In the last couple years they have sent 42 humans to orbit and back. They year they are on track to do their first spacewalk.

Starlink now has 2.3 Million customers in over 70 countries.

I am seeing this outright dismissal of Musk more and more since the whole Twitter saga. Its reeks of ignorance just like all the people that repeatedly make fun of Apple users as idiots who just get duped by fancy marketing. Even in 2024 people here make that silly argument. Musk bashing is the new version of that. It just makes you look ignorant because you are so blinded by what you don't like that you have dismissed all these amazing achievements that no one else is doing.


I think you're interpreting something into my comments I didn't say.

My point is that every product was hilariously under delivered, not that the product itself is unusable.

Let's address the products you're citing:

The Tesla model s was marketed heavily on price and the full self driving. There were essentially no electric cars in the 100k price range the Tesla cost, so comparing the cars at the time the car was announced with when the car actually was delivered, 5 yrs later is extremely questionable. But without Musk's hype, we probably wouldn't have the rivian etc, as they were all riding his hype wave. But we'd still have electric cars. Just less then we've got right now.

Now SpaceX's. It got billions of taxpayers money, there can be no second company because nobody else can get such funding. In the nineties pretty much everything was delivered by NASA. It just threw in the towel for price reasons, so Musk came along and promised a lunar base & manned missions to mars, netting him all contacts.

So yes, now we have SpaceX. The only player that can deliver things to orbit, because Russia is too poor, European nations somehow don't want to spend money on it and China is mostly interested for military applications, so they're not publishing what they're actually delivering to orbit. They're definitely shipping things however, you occasionally get leaked videos from failed launches that spread toxic fumes close to population centers and similar fuckups.
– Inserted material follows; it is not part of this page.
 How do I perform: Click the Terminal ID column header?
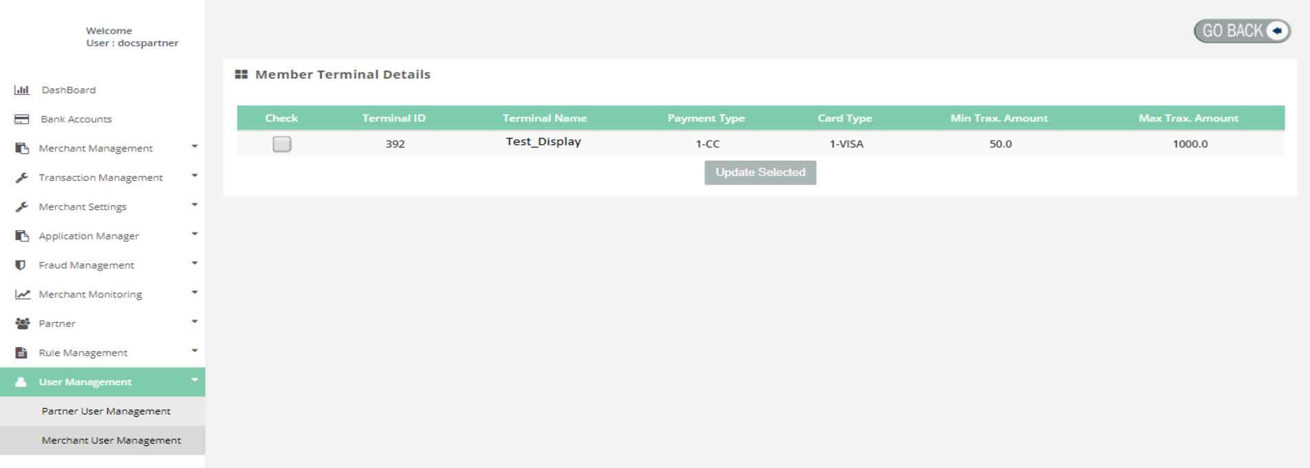coord(394,118)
What you're using as an argument is really an inevitability.

Starlink is another highly exaggerated product, which is still decent value if you need/want an Internet connection in an area that doesnt have usable cable connections. It's not the cheapest, nor the most expensive. It's in the middle. It's a solid choice (and so are the Tesla), it just didn't have quite as much impact as people attribute to it.

I'm not even bashing Musk. What I said from the start is that his contributions are exaggerated.


SpaceX employees take the Musk fundraising and spend it well. They have systems in place to minimize his technical interference.


>SpaceX employees take the Musk fundraising and spend it well. They have systems in place to minimize his technical interference.

Sounds like nonsense used to wave away his success with SpaceX.

If you look at his interviews, it seems like he is most involved in SpaceX of all his ventures. He can explain deep technical details of the product whereas this is less true for Tesla and has been proven many times that he cannot do the same for Twitter.


I was blown away by the Every Day Astronaut Starbase tours.

Elon had all the intricacies and parts of the rockets memorized and was just rattling off details like it was nothing.

Kind of makes me think human intelligence is a direct function of memory.


Musk’s true talent is hype, fundraising, and getting buy-in from a crowd of people who Want To Believe. He does an incredible job of this, attracting capital investment on absurdly favorable terms.

(Delivery on his wild promises, well, sometimes the true believers he hires make that happen, sometimes not.)


> Musk’s true talent is hype, fundraising, and getting buy-in from a crowd of people who Want To Believe.

I wonder how long this lasts, though? The more we see of him, the less smart/magical he seems other than to devotees. I feel like his getting in the limelight has pulled the curtain back quite a bit.


Exactly. Musk makes a passable "hype man" that would do great on a sales pitch. But it's the same story as every sales team where he promises so much that isn't feasible to deliver on the timelines he promises.